His arm and footwork is strong, but what I like most about the son of former major league baseball player Jerry Goff is how unflappable he is under pressure. He's humble, smart and confident – the definition of a field general.
6. St. Ignatius will contend with Serra for the West Catholic Athletic title.
The Wildcats have all facets. Strong line, superb quarterback, breakaway threats in Albert Waters and Dale, big physical receivers (Vollert, tight end Nik Bell
and Matt Emery
are all 6-4 or 6-5) and a solid sure-tackling defense led by Noah Bull
, the WCAL's leading tackler last season. They had Goff befuddled much of the day. 7. Marin Catholic's offensive line is stout.
Anchored by Colorado-bound Gunnar Graham
(6-4, 280), the line kept pressure off Goff almost the entire game. 8. Elijah Dale appears bigger than 5-8, 175.

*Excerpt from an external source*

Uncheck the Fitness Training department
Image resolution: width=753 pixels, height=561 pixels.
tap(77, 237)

The St. Ignatius tailback run extremely hard, broke numerous tackles and had a very nice spin move. He looks primed for at a 1,000-yard season. 9. Waters made the defensive play of the game.

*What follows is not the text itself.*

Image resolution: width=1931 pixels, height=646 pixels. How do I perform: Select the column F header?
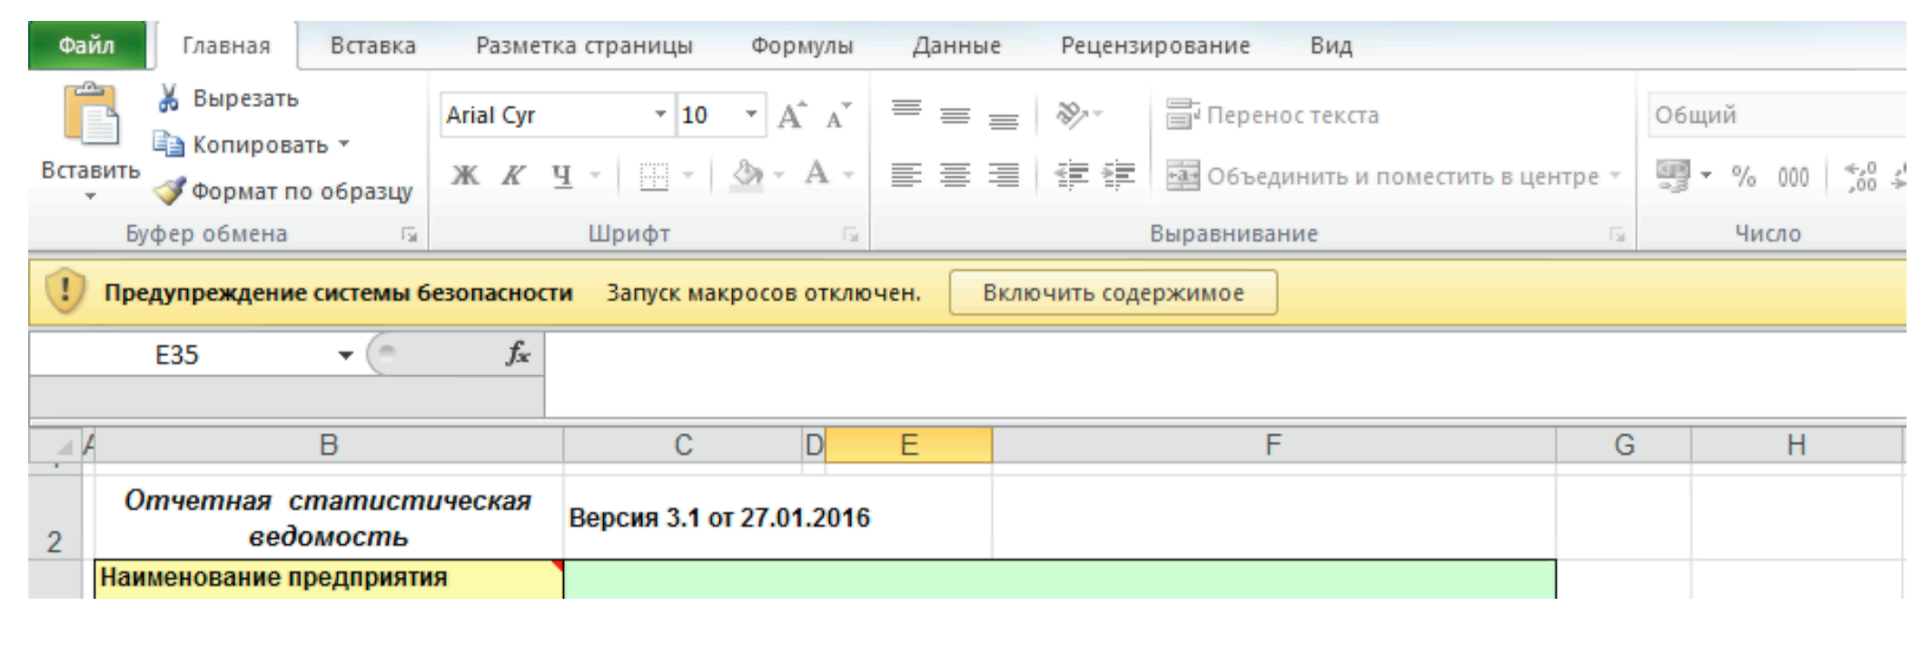(x=1272, y=445)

While Celis' one-handed grab and touchdown would have made prep's Top 10 Plays list on offense, Waters leaping interception at the Marin Catholic 9 and then sterling 46-yard return set up St. Ignatius' first score.

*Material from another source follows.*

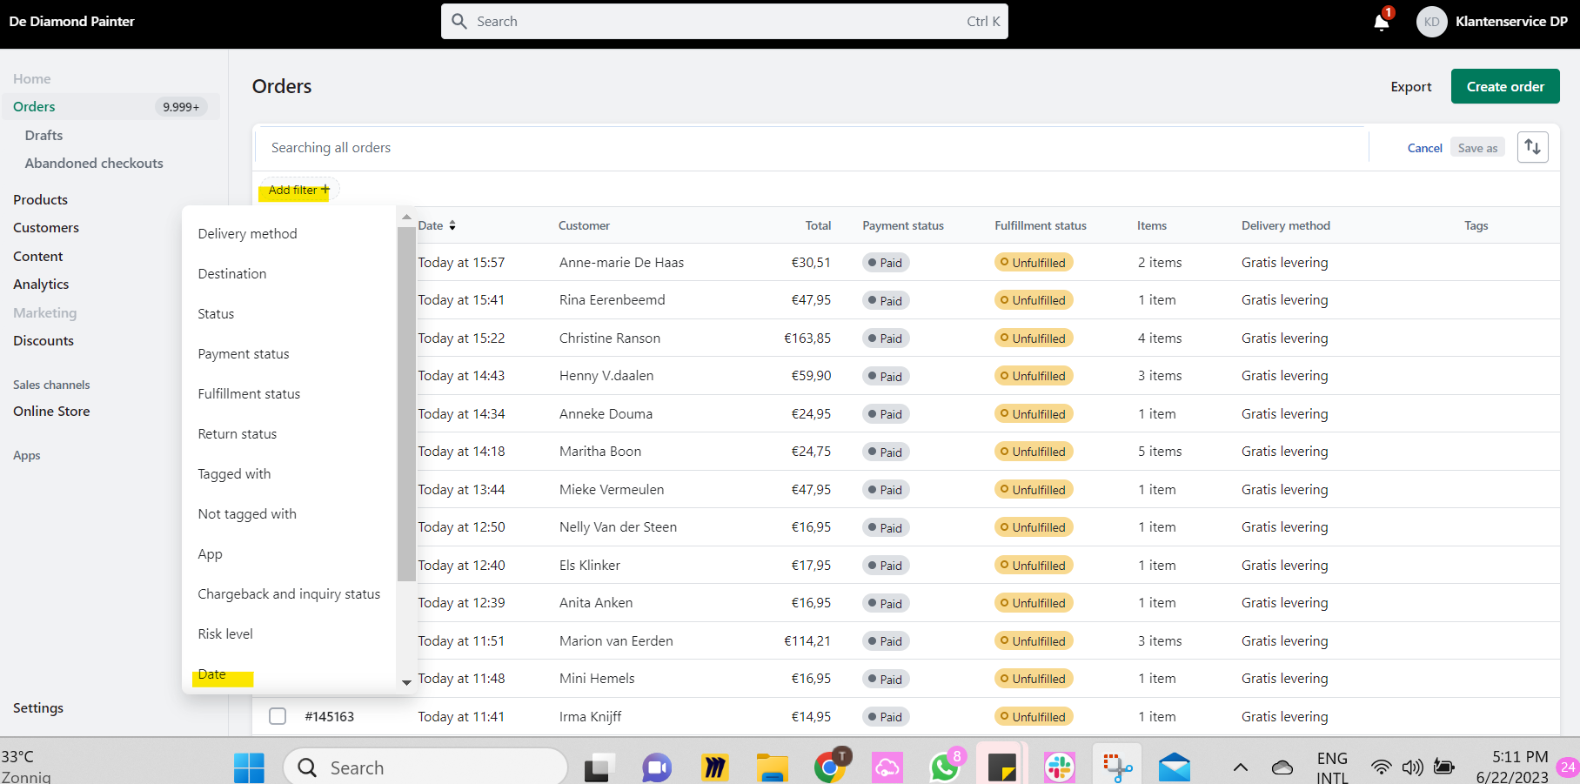Select the Date filter option
The height and width of the screenshot is (784, 1580).
click(x=212, y=674)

10. Attitude is everything.
The best I witnessed – and saw many – was from a lad who didn't even play, DeVere. On crutches, wearing his No. 21 jersey and shorts, Marin Catholic's No. 1 breakaway threat somehow made his way up and down the sidelines for all four quarters. "This is more tiring than the game," he joked. Upbeat, encouraging, positive, DeVere was into the action all the way, helping his teammates the only way he could. After the game, DeVere couldn't have been more upbeat. He's sees the forest through the trees sort of teen, happy for his teammates, resolved in his commitment to get back on the field in college and overall upbeat – not easy when you have to watch from the sideline. Marin Independent Journal reporter Dave Curtis said DeVere – with 1,800 all-purpose yards last year - might have been the team's most important player coming back. He was the team's true breakaway threat. Asked about the bad timing and luck of the injury, DeVere just smile broadly: "It's adversity. You have to deal with. I'm still young and otherwise healthy and I'll definitely be playing football again. I just need to help my teammates the best I can now." DeVere was the last person I spoke to, a splendid ending to a superb high school football Saturday.